On Sphamandla’s burial day, the Durban queer community came out, flags waving in solidarity, asserting queer presence, unequivocally registering anger, and most importantly, making it clear to all that the murder was a homophobic hate crime.

Queer people would rather wave flags at a Pride march, but the continued indifference of political and community leaders guarantees that there will be yet another sombre day of anger and sadness.

True to Achille Mbembe’s notion of chaotic plurality in the postcolony, queer people still navigate their lives in this ambivalence. The resilience of creating safe spaces is probably the most remarkable adaptation of queer existence. Queer advocacy organisations like the Sexual Rights Centre and the Gays and Lesbians of Zimbabwe continue to play a critical role in support and service provision, especially during the uncertain COVID-19 pandemic.

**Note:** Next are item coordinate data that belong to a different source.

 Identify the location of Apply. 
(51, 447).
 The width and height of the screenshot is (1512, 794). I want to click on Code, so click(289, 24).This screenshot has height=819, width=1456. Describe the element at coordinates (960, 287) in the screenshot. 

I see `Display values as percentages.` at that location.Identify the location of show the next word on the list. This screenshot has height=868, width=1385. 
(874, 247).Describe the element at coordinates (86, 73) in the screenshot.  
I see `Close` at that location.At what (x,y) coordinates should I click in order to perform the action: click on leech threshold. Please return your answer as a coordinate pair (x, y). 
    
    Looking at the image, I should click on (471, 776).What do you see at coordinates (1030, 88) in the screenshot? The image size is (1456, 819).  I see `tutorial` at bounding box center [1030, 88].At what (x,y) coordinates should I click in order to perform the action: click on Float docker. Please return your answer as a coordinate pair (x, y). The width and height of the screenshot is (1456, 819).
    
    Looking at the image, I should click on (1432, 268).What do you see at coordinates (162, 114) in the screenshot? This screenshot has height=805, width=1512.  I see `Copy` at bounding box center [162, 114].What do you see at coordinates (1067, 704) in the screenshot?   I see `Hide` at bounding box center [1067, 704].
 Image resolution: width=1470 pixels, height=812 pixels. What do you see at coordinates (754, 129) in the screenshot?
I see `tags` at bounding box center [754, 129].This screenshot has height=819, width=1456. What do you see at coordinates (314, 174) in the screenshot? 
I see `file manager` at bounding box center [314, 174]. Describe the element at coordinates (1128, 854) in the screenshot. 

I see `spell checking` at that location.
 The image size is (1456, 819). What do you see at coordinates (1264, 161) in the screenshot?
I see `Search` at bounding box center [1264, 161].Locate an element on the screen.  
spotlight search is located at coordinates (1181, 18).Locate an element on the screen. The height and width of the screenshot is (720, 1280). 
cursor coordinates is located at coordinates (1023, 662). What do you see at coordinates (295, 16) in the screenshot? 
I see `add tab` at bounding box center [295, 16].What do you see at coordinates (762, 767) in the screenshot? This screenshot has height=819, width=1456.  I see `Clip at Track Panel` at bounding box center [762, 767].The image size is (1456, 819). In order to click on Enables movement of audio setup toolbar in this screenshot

Outside formal organisations, queer people in South Africa, Zimbabwe and across the continent create their own communities. These communities establish liveable spaces where they articulate various queer subcultures and open imaginations of sexualities. Far from the rigid conservative cultures that package queer lives as deviance, queer bodies defy this and live diverse and complex lives.

 

Clayton Moyo is a Canon Collins scholar and a PhD candidate in Media Studies at the University of the Witwatersrand, Johannesburg. His research inquires on sexuality and national identity discourse in the Zimbabwean press and social media.